俺のような外れ者は、クリスマスだからといって浮かれもせず、集いもせず、気に留められることもない。渇いた小石のように道の端、喧騒が去るのを待ちながら、来し方を振り返っている。
JR西日本の事故、耐震データ偽装、アスベスト禍の表面化、アジアとの関係悪化、米国産牛肉輸入再開……。悪魔たちが目覚めた気配がする。悪魔といっても特定の個人や思想ではない。排除と差別に繋がる<壁と境界の思考>なのだ。「ご臨終メディア」で森達也氏が論じていたが、日本は無数の<世間>に分裂したようだ。<世間>の「壁」の内側で奨励される自己肯定ともたれ合いが、理念と節度に基づく<社会>を崩壊させる。
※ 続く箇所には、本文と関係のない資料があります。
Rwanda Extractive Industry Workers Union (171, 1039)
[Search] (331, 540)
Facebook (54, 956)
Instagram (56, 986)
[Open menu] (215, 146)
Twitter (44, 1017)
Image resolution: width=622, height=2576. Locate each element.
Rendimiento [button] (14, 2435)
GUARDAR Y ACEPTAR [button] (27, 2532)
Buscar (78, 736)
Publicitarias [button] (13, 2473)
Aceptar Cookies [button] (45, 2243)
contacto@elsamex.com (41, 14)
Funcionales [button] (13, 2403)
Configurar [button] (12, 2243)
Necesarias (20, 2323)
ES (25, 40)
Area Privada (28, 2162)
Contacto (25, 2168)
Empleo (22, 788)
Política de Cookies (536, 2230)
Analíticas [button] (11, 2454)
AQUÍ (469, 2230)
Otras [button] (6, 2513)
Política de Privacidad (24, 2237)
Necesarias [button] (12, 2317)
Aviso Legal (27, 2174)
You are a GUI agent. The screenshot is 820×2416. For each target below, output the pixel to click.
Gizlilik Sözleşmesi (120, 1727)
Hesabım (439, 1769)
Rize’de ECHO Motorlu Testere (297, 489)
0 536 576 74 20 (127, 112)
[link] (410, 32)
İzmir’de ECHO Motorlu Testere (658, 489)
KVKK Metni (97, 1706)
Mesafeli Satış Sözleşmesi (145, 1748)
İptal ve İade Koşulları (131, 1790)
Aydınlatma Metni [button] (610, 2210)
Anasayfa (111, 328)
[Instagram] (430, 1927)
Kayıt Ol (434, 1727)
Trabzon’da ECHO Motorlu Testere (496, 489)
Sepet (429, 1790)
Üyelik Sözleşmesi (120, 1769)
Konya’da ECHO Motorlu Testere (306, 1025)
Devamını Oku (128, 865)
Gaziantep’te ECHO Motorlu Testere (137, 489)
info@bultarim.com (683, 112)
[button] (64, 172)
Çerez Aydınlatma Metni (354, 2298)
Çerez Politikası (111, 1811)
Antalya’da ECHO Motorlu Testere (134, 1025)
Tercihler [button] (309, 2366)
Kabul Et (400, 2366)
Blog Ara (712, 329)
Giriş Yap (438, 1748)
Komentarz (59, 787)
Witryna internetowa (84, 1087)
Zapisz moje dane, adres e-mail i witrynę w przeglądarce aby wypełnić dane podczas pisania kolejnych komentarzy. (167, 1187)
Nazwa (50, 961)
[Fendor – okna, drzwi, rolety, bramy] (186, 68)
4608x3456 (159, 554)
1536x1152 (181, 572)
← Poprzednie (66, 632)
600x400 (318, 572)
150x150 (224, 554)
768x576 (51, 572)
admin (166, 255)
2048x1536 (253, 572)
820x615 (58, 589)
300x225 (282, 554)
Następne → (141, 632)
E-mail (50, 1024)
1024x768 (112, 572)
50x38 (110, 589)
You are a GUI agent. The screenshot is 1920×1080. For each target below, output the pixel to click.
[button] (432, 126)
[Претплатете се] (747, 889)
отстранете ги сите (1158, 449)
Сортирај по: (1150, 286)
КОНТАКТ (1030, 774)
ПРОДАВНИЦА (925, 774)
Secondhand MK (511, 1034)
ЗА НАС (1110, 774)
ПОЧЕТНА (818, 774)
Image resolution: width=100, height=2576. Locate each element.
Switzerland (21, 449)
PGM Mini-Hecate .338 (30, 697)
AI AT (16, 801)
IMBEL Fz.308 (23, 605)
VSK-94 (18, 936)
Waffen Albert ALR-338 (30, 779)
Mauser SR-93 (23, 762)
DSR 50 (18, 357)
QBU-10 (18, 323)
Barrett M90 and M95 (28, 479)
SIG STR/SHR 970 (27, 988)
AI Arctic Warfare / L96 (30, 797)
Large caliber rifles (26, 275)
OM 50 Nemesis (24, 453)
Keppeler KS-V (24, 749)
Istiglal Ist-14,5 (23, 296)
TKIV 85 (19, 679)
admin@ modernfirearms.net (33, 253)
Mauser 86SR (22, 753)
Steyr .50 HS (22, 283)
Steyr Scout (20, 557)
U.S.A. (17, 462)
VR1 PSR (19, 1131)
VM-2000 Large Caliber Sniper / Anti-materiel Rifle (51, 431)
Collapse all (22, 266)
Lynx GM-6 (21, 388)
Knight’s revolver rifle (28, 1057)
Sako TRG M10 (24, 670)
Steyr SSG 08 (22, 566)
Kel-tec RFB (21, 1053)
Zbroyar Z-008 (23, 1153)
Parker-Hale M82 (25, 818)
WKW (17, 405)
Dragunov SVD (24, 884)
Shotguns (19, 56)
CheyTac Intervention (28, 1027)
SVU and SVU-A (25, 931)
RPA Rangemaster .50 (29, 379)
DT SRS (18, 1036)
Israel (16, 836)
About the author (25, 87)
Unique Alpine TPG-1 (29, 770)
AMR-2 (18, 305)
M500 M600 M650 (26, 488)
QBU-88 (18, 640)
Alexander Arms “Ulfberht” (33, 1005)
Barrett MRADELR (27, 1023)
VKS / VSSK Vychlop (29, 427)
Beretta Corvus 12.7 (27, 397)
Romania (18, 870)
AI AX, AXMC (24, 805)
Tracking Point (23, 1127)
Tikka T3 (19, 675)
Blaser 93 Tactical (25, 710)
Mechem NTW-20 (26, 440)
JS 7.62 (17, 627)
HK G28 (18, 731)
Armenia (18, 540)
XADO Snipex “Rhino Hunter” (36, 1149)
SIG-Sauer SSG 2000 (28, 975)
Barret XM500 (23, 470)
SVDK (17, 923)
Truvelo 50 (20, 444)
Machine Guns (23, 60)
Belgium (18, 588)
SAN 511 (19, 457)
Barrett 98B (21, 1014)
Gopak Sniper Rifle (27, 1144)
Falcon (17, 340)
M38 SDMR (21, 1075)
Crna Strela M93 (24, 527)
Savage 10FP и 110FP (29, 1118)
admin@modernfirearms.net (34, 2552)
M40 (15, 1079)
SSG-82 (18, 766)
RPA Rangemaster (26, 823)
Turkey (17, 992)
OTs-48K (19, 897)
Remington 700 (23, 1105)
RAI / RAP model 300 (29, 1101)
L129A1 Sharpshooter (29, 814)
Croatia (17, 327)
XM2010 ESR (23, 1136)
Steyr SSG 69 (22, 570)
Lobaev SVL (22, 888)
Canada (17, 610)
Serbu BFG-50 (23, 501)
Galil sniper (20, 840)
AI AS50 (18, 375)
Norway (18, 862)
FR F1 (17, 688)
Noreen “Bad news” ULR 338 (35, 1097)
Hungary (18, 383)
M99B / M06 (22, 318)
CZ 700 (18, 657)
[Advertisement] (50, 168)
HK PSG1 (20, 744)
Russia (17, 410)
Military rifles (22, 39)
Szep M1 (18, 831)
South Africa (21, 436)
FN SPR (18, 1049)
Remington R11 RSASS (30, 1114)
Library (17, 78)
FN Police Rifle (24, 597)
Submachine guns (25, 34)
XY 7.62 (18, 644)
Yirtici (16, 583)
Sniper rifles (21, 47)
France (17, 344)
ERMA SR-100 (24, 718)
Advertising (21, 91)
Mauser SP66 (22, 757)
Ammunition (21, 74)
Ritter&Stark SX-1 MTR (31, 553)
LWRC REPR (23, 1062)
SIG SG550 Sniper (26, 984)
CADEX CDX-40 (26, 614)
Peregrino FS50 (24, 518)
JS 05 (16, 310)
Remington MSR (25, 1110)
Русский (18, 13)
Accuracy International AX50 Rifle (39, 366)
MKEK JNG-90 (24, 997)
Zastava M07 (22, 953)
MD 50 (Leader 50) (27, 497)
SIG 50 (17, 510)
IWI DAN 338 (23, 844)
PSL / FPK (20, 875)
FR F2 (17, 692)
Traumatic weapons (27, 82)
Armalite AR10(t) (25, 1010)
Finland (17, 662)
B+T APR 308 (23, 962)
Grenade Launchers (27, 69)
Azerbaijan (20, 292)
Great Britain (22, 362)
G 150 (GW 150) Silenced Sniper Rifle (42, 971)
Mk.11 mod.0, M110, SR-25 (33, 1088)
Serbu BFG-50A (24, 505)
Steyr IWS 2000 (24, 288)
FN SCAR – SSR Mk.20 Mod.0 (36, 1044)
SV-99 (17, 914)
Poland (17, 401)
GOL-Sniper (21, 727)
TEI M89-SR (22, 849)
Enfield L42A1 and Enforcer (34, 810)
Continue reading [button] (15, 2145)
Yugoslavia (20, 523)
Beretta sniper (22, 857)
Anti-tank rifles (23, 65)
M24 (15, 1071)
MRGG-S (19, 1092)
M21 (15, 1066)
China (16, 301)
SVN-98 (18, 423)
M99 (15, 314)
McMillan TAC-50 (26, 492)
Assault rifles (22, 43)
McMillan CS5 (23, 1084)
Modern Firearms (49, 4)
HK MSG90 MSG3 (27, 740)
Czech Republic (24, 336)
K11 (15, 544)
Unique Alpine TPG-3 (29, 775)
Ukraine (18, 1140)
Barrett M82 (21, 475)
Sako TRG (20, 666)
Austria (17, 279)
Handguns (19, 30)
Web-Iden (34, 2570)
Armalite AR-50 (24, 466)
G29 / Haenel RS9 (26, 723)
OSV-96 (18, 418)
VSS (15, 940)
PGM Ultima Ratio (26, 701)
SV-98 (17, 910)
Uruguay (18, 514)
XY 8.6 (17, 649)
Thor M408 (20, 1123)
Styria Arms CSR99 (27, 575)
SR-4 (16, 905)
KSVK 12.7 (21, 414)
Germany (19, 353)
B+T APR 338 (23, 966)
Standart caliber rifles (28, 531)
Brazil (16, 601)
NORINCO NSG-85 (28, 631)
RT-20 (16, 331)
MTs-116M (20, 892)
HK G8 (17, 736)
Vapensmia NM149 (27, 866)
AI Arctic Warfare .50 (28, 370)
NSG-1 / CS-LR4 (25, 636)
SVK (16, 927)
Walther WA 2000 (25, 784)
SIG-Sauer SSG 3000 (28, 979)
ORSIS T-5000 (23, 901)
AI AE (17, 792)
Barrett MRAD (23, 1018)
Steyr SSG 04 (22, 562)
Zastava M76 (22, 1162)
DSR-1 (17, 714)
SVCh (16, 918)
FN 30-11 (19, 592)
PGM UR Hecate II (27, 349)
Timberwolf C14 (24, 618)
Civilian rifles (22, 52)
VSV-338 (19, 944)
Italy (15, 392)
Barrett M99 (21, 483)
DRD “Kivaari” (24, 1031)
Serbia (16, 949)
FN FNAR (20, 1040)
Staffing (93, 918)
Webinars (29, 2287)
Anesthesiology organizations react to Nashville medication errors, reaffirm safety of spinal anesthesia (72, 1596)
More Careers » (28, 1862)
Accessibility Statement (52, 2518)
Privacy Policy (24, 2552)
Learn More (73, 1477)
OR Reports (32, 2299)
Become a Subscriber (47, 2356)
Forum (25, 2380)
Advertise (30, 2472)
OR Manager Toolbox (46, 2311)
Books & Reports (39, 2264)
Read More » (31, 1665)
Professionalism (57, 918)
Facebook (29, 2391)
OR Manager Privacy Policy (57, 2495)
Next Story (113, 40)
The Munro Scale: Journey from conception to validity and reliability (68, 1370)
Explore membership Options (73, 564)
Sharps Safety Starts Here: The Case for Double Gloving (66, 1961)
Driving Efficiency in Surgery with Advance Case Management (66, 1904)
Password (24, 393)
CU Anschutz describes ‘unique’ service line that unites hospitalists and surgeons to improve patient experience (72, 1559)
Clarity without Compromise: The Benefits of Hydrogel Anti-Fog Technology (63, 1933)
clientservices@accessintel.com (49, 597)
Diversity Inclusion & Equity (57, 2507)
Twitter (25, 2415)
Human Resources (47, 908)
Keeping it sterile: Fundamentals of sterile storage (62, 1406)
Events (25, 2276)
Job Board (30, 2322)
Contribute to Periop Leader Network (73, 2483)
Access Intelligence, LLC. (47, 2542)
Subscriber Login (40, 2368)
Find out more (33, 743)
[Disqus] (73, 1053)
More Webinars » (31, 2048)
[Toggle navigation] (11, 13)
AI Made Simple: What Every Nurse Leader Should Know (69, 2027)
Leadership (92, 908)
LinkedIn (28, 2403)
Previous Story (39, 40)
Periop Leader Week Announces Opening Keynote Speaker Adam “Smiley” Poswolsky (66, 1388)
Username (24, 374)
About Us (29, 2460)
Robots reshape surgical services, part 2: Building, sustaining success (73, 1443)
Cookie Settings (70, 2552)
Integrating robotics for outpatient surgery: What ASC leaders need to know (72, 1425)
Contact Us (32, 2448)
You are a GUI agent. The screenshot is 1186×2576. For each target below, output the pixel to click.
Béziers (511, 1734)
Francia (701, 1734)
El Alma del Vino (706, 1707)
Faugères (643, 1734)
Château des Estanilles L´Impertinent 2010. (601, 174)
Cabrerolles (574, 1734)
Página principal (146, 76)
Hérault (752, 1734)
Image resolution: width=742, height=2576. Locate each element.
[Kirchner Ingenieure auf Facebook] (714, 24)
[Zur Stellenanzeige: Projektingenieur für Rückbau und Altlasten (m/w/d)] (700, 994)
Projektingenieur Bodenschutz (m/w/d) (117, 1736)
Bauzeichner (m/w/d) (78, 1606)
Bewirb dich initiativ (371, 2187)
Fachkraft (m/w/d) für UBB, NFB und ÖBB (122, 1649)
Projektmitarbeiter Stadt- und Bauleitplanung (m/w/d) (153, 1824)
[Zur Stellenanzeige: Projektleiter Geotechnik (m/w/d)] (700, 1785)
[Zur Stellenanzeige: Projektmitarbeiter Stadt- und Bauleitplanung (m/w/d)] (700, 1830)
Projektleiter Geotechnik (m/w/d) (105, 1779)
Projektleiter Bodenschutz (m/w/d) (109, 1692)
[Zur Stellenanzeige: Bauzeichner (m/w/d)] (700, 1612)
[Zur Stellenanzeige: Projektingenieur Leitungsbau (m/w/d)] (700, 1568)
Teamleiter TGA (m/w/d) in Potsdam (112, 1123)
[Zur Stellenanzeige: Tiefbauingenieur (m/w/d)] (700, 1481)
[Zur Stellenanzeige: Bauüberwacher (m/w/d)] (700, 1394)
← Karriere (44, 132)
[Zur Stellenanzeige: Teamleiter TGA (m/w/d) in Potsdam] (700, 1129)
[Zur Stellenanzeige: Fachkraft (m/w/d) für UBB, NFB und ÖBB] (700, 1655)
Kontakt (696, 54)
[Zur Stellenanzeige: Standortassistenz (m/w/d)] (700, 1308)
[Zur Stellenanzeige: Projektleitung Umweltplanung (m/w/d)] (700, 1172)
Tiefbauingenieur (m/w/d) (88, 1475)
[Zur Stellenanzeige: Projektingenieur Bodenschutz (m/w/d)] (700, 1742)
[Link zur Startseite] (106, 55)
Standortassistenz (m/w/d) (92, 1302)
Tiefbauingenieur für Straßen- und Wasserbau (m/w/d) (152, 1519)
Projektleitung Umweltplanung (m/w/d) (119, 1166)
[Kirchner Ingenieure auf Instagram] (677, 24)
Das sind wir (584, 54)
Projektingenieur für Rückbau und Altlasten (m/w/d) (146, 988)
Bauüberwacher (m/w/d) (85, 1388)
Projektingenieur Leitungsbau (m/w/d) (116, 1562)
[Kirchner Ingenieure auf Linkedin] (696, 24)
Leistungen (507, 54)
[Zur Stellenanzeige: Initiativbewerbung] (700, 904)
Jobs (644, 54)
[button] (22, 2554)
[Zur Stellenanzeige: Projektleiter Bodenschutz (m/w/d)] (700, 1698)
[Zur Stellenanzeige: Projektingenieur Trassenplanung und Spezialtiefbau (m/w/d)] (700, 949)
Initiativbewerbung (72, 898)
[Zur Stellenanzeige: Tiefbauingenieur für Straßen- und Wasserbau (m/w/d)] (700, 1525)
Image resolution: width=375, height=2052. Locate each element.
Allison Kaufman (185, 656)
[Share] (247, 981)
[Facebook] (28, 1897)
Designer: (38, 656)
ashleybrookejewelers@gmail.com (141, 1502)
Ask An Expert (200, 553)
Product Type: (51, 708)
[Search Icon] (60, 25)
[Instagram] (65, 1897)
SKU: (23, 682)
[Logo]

耐震データ偽装の関係者が責め立てられているが、献金疑惑の森派、与党道路族、国交省、自治体、大手ゼネコンも悪魔の仲間と知れば、<メディア村>という<世間>は、ツルんで口をつぐむに違いない。
アスベスト禍の放置は、<業界=学界=行政>が形成する<世間>のもたれ合いの結果だし、<世間のルール=効率至上主義>を<社会的役割=公共性>より上位に据えたことが、JR西日本の事故の遠因になった。<食物メジャー=ブッシュ=小泉>の利害が「壁」の外の安全性より優先され、米国産牛肉の輸入再開が決断された。
深刻なのはアジア諸国との「壁」だ。<小泉=安倍>路線で外交の主導権を中国に奪われ、前原民主党代表まで「中国脅威論」を主張している。「壁」の内側で変化が起きつつある。日本人の中韓への親近感が急降下したという調査結果が、本日付朝日新聞1面に掲載されていた。排外主義という悪魔が闊歩しているが、米次期大統領に親中派ヒラリー・クリントンが就任すれば、状況は一変する。日本は自ら築いた「壁」に閉じ込められ、アジアの孤児になるからだ。
偉そうなことをあれこれ書いたが、俺の中にも悪魔がトグロを巻いている。自分の資質に合わぬことに手を染めず、辛うじて飼い慣らしてきただけだ。裃(かみしも)を羽織って教員や公務員になっていたら、「壁」の向こうの住人になっていたと思う。プレッシャーやフラストレーションに追い詰められ、数百万程度の収賄、電車内の痴漢行為などで社会面を賑わせたことだろう。
クリスマスに悪魔を論じるなんて、ひねくれ者にピッタリだが、俺だって悪魔より天使について語りたい。残念ながら天使の姿が見つからないだけである。